Stored records:

☆ ☆ ☆

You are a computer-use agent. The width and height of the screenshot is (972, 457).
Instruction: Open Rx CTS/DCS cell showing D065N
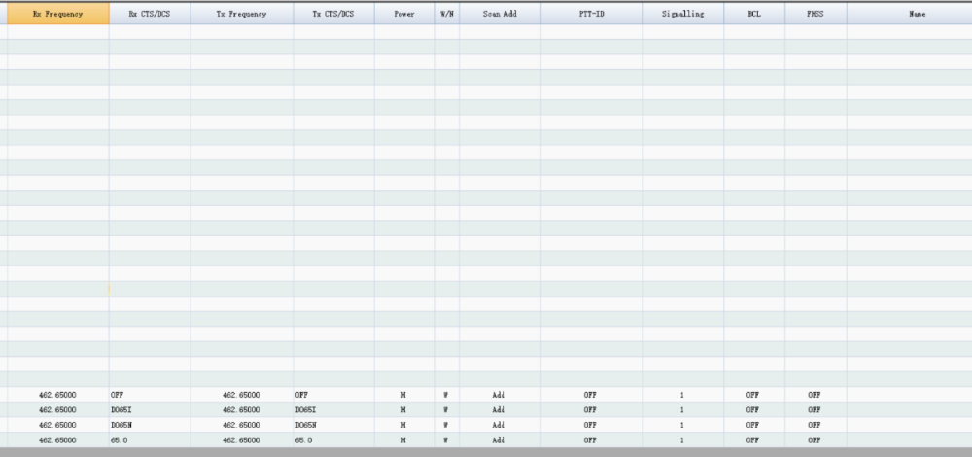click(x=149, y=425)
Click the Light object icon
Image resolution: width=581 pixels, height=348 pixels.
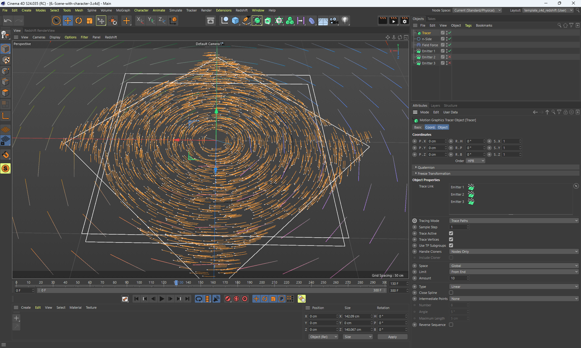coord(345,21)
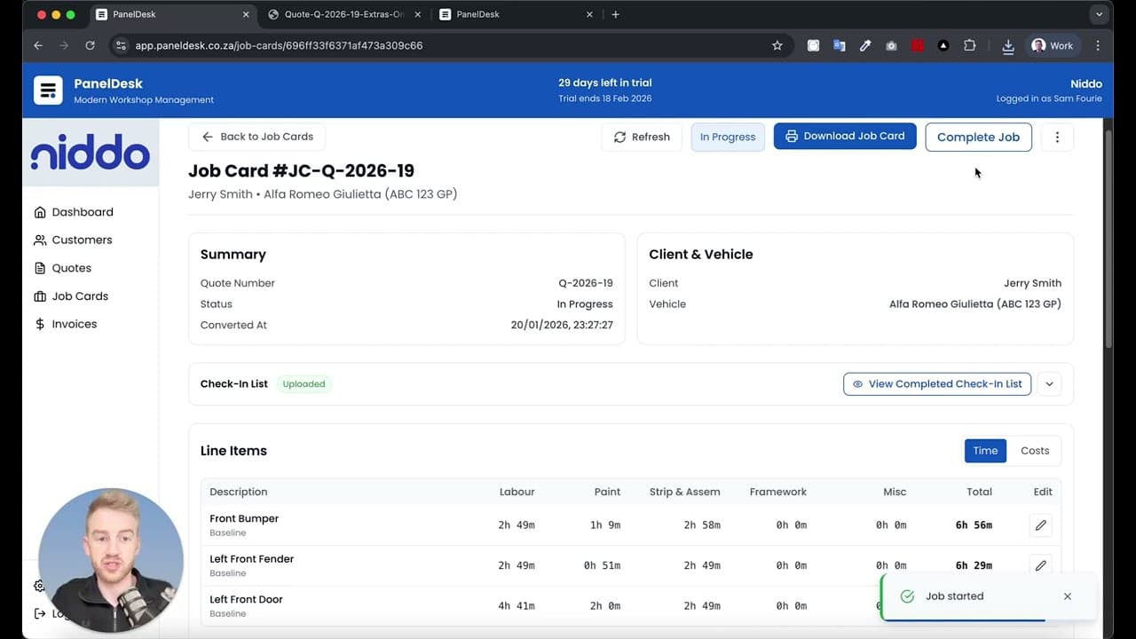
Task: Switch to the second PanelDesk browser tab
Action: pos(497,14)
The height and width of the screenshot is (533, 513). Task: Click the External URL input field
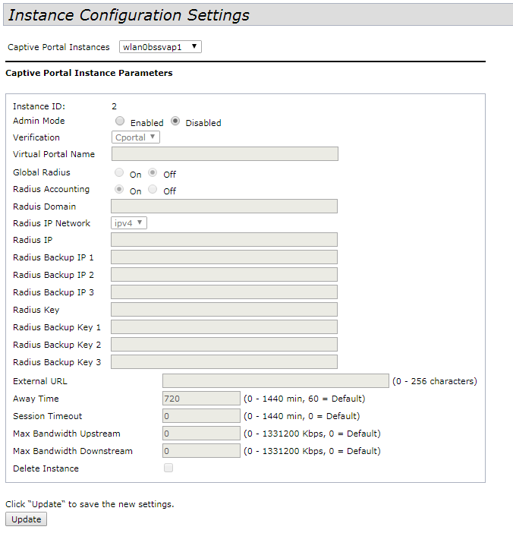click(x=275, y=381)
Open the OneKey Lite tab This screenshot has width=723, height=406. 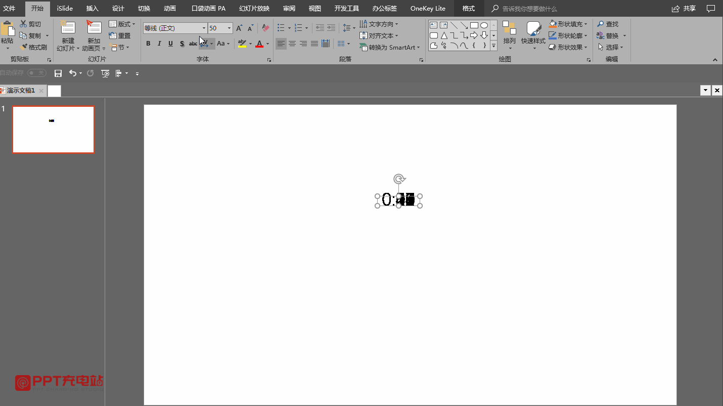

☆ ☆ ☆

Problem to work on: Pull out every line in the rows above that contains the string "Task", matching uppercase and lowercase letters exactly.

Reply to the exercise:
Task: Switch to the second PanelDesk browser tab
The height and width of the screenshot is (533, 513). Task: Click the External URL input field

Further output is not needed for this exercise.